"""
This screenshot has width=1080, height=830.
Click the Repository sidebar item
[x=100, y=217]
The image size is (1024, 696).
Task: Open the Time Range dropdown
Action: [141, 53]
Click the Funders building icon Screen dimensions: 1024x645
"""
_GOAL OF THE EXERCISE:_ Restate the whole of the data exactly.

_TASK RESULT:_
This screenshot has width=1080, height=830.
Click the Repository sidebar item
[x=100, y=217]
The image size is (1024, 696).
Task: Open the Time Range dropdown
Action: [141, 53]
Click the Funders building icon Screen dimensions: 1024x645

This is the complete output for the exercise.